Give the candidate a small, intentionally imperfect artefact tied to "design and operate core infrastructure platforms". Their task is to add a second capability - tied to "own automation, iac and operational tooling" - while keeping existing behaviour intact. Then grade in three parts.

  • Correctness: the new work satisfies the brief and at least one edge case the candidate flags themselves.
  • Judgement: did they refactor, wrap or work around the existing imperfection? Any of the three is fine - we are listening for the reasoning, not the verdict.
  • Communication: a short written note explaining what they would do differently with another week, what they noticed about Linux, Kubernetes and Networking, plus working exposure to Terraform, AWS and GCP, and the assumptions they made along the way.

What to expect in the first 30 days from a Haystack infrastructure engineer hire

By week one, the new infrastructure engineer should have shipped a small, low-risk artefact to production or a stakeholder - a docs fix, a small process change, a first review on someone else's work.
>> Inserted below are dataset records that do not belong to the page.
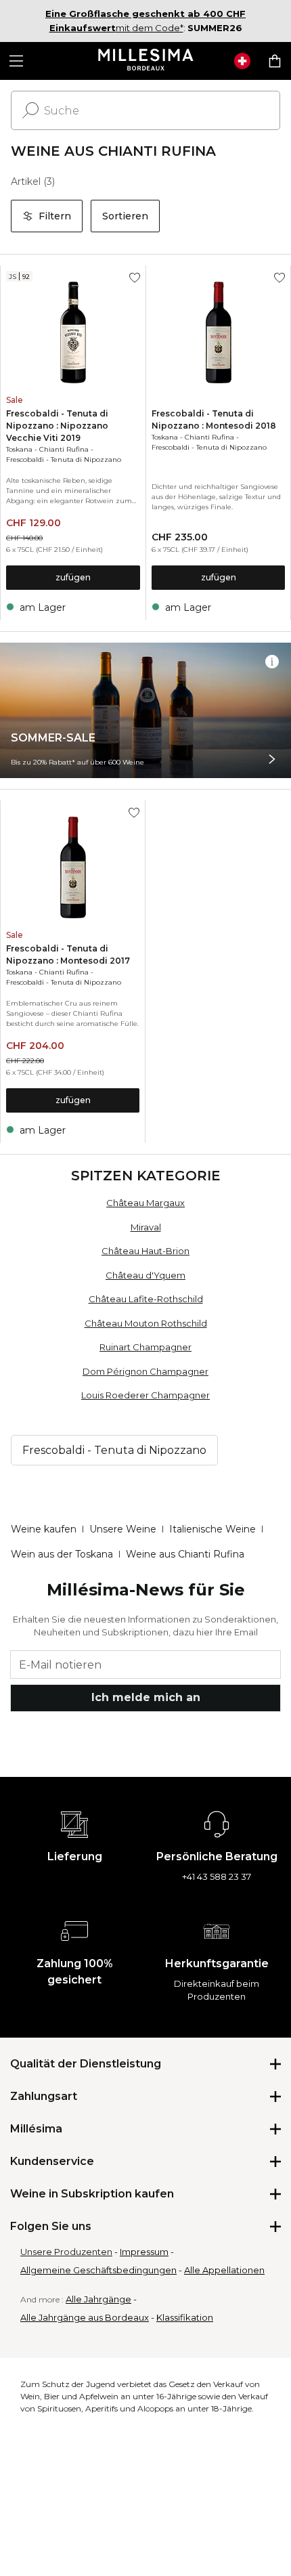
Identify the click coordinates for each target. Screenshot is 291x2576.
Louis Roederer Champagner (145, 1395)
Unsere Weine (122, 1529)
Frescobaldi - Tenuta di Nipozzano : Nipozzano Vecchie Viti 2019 (57, 425)
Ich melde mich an (145, 1697)
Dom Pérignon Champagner (145, 1371)
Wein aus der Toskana (62, 1554)
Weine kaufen (43, 1529)
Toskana (19, 449)
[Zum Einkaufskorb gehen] (275, 61)
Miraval (146, 1227)
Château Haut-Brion (145, 1250)
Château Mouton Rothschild (146, 1323)
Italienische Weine (212, 1529)
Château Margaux (145, 1202)
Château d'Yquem (145, 1275)
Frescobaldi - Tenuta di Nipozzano (63, 459)
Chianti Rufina (64, 449)
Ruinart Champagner (145, 1346)
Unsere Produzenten (66, 2251)
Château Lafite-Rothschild (146, 1298)
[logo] (146, 61)
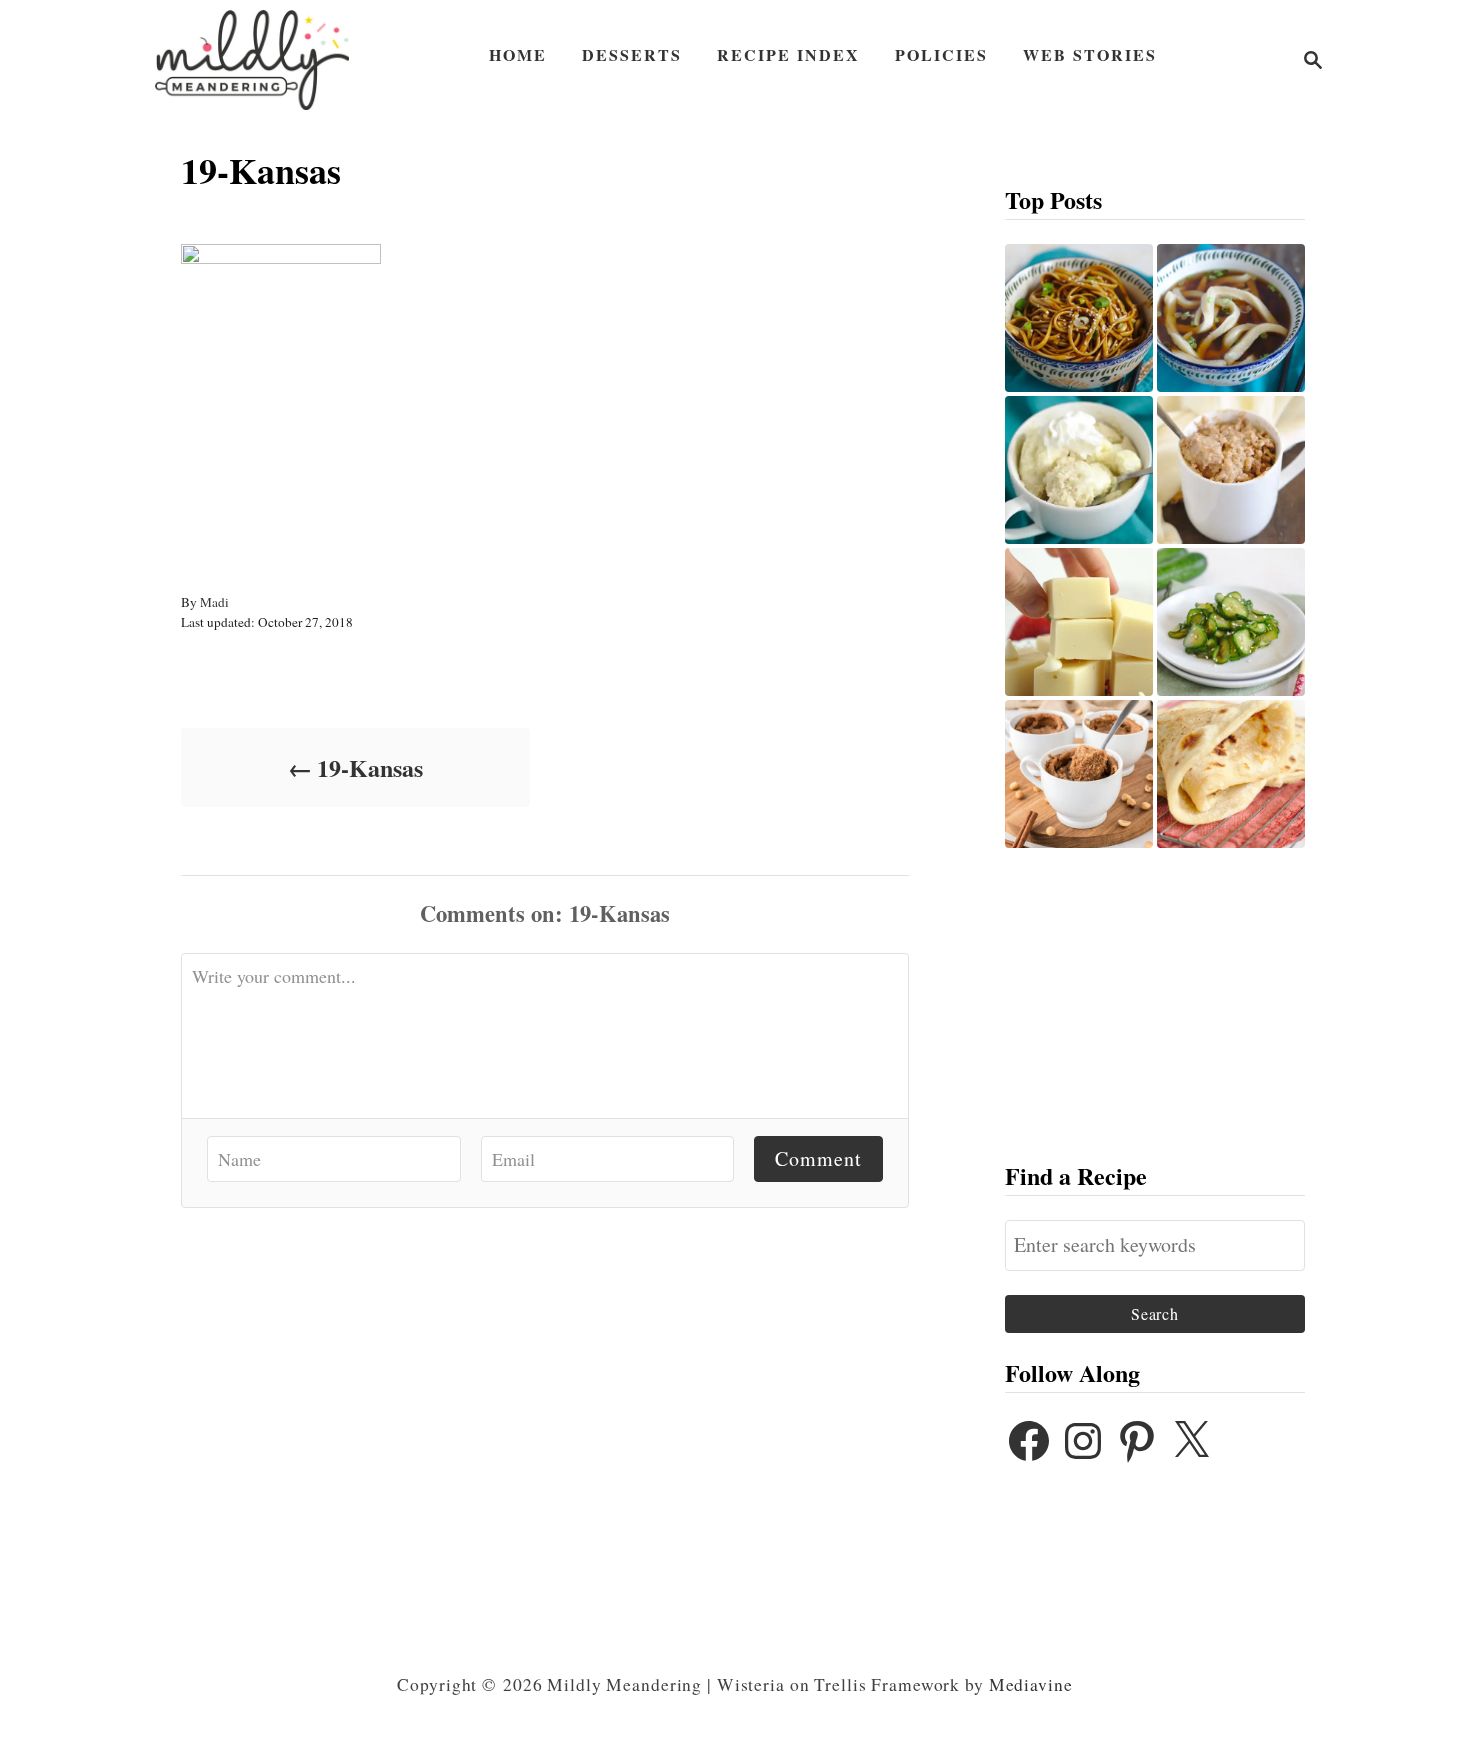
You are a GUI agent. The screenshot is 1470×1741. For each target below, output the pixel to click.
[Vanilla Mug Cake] (1079, 470)
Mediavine (1031, 1684)
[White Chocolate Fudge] (1079, 622)
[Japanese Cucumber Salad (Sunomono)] (1231, 622)
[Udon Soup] (1231, 318)
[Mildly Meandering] (252, 60)
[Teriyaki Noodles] (1079, 318)
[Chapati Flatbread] (1231, 774)
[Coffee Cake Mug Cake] (1231, 470)
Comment (818, 1158)
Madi (214, 602)
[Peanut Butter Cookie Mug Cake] (1079, 774)
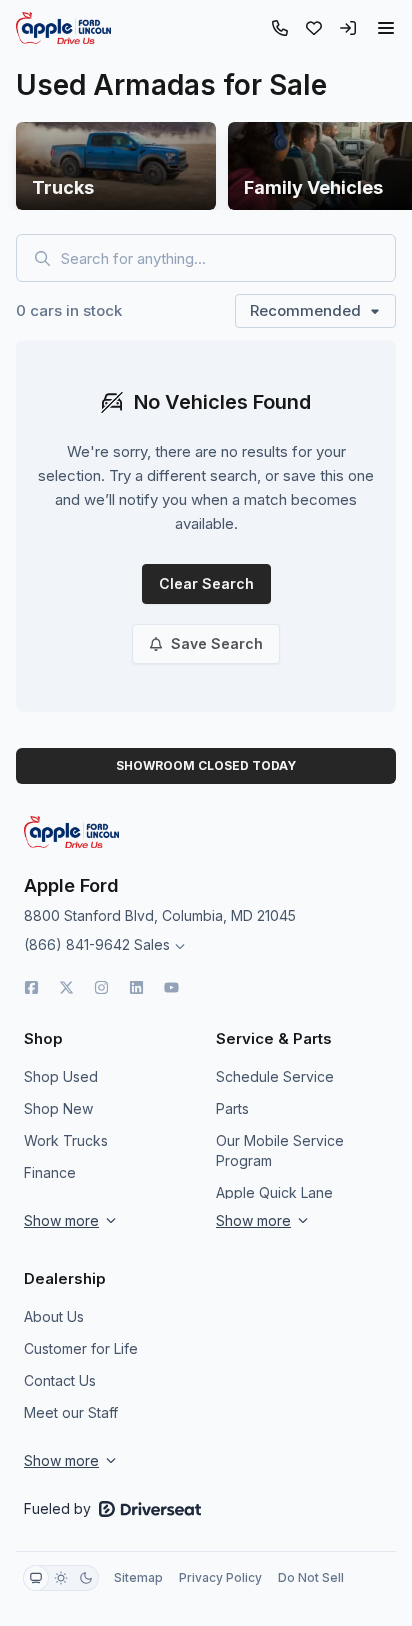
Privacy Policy (220, 1577)
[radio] (36, 1578)
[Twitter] (66, 987)
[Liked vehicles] (314, 28)
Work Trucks (66, 1140)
The goal is to validate the loop, not to ship anything heroic.

By week two, the infrastructure engineer is shadowing the active workstreams, attending standups in observe-mode, and asking pointed questions about why specific decisions were made. If they are not asking those questions, the hire is going to plateau.

By day 30, they own one cleanly-scoped slice of the infrastructure engineer surface area, have published a public ramp-up doc, and are the named point of contact for stakeholders inside that slice. Every Haystack employer gets a structured onboarding template, so you are not reinventing the playbook each hire.

Skip the cold sourcing for infrastructure engineers

Haystack matches you with vetted, interview-ready candidates so your interviews start with the right people.